Remembering ‘Reagan Democrats’
Students of politics understand the historical importance of the “Reagan Democrats”—those predominantly working-class cultural conservatives who were integral to both of Ronald Reagan’s successful campaigns for president. Even after Reagan left the White House, this powerful voting bloc exerted its influence by helping to sweep George H.W. Bush (and Bill Clinton, “a new kind of Democrat”) into 1600 Pennsylvania Avenue. Today, they’re key to the fate of America’s major political parties—but not in a way either would like.
These days, a fight is on for the soul of the Republican Party. We see it in the rise in annual dinners and galas where guests wistfully raise toasts to the Gipper. We’ve watched it play out in the Senate as Ted Cruz and Rand Paul try to one-up each other’s talkathons. We hear it in the House, as Speaker John Boehner blames conservative and free-market grassroots groups for the fiscal policy deadlock in his Chamber.
While it holds more political power, the Democratic Party is not without its schisms. At the leading edge is the disappointment over President Obama’s continuation of George W. Bush’s military policies and his failure to close the Guantanamo Bay prison. It widens with the jaw-dropping disbelief over the abject failure of the Affordable Care Act rollout, the increased use of military drones, and the surveillance scandals surrounding the National Security Agency. When Saturday Night Live mocks them more than Republicans, then indeed, “Houston, we have a problem.”
The White House has responded by returning the venerable (and formidable) John Podesta to its hallowed halls. Not only is this an acknowledgment that Team Obama botched the most basic political management (it took them five years to figure that out!?), but given Podesta’s insider experience, it underscores the White House’s strategy of circumventing Congress by using the regulatory agencies to impose the President’s will. It’s as if the President has tired of his temper tantrum and brought in the older brother to bully the other kids.
The Republicans, in contrast, have yet to find their “Great Strategist to Rule Them All.” The libertarian-conservative alliance is genuinely fraying—and there’s even a debate over what the latter means. This is exemplified recently by conservative pontificates David Brooks and Michael Gerson. Alluding to a series of essays in the latest issue of National Affairs, both writers exude their own form of GOP hand-wringing for the good old days of the Reagan and yes, Bush 43 years—when conservatives were “compassionate”; Nancy Reagan just said “no”; and American exceptionalism led to that great City on a Hill.
What does this have to do with Reagan Democrats? Everything.
The return of Podesta and attempts by conservative intellectuals to rebrand the GOP platform are, in the end, chess moves to regain each party’s political base—power grabs to fill a perceived power vacuum.
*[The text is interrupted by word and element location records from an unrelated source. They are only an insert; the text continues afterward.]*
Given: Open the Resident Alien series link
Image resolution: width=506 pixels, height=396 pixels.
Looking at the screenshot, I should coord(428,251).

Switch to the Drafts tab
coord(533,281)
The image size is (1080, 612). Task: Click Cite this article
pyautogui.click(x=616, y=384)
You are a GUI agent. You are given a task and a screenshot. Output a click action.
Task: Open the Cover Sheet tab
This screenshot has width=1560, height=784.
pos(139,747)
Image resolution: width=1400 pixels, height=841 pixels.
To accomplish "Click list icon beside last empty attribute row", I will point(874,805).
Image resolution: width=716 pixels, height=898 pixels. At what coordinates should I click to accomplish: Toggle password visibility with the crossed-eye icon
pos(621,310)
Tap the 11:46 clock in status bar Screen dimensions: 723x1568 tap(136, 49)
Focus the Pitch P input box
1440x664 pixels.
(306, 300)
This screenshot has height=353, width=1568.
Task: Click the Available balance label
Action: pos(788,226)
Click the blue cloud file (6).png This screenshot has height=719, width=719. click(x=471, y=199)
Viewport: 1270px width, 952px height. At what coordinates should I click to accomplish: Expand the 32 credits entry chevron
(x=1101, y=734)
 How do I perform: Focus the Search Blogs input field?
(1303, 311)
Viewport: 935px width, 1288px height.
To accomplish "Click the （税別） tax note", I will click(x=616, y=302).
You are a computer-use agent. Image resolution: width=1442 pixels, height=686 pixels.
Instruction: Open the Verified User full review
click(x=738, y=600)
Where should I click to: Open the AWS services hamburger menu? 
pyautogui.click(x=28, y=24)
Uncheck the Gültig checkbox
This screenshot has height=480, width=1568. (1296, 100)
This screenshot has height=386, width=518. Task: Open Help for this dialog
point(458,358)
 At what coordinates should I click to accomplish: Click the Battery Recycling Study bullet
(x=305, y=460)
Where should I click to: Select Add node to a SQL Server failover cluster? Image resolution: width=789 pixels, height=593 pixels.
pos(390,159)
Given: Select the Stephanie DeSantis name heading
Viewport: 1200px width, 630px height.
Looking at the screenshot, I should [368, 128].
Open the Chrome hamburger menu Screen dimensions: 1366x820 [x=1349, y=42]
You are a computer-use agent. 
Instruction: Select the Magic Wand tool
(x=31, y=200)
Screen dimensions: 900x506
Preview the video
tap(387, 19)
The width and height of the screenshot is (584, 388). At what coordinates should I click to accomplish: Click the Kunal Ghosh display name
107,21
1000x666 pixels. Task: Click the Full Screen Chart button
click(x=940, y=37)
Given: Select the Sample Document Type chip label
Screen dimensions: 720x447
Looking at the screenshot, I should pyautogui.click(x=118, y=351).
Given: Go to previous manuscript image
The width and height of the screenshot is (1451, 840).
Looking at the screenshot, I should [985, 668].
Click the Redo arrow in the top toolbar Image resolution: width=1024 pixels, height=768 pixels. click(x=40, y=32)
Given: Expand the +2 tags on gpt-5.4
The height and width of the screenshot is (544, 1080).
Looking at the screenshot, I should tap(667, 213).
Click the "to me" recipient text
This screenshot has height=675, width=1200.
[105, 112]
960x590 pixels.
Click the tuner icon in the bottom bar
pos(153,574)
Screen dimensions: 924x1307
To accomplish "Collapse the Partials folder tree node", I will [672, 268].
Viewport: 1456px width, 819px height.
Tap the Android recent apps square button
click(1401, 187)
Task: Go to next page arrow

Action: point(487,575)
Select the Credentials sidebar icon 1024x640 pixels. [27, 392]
For Podesta, that vacuum opened when the expectation that the President could manage a country met the reality that he cannot. For Gerson, it arose when perceived anti-government sentiments ran smack into establishment Republicans’ more positive, Burkean view of the State. As Gerson comments, “For too many, government’s obligation to protect individual liberty comes first, second, and last, while concepts such as the common good, despite bearing their own conservative pedigree, are regarded as so much liberal claptrap.”
The difference this time is that there are no more Reagan Democrats left in the Democratic Party. As Pollster Stan Greenberg wrote in The New York Times in 2008, they have been replaced by a wealthier, professional, highly educated elite. Which makes it all the more galling when Democrats preach about income disparity while Washington, D.C.’s wealth expands exponentially from government largesse.
Yet, that doesn’t necessarily imply that the Reagan Democrats still linger throughout the GOP (George Will’s quip that they became the Republican base aside). If they’re there, they are angrier at government, and the younger ones are more socially tolerant of changing drug, sex, and marriage mores than previous generations. Against this reality, the nostalgia displayed by Republicans for the good old days only further illuminates the current GOP leadership’s lack of vision.
So, the Democrats will grasp for power by arrogantly pushing paternalistic and elitist policies that will bankrupt the country and kill innovation. Republicans, meanwhile, will grab it by acting more “compassionate” and developing marketing policies for “good government” proposals that give mere lip service to market mechanisms. When George W Bush said, “I’ve abandoned free market principles to save the free market system,” he wasn’t kidding.
Americans are increasingly identifying as Independent, and the Reagan Democrats aren’t coming back Washington tired of them a long time ago.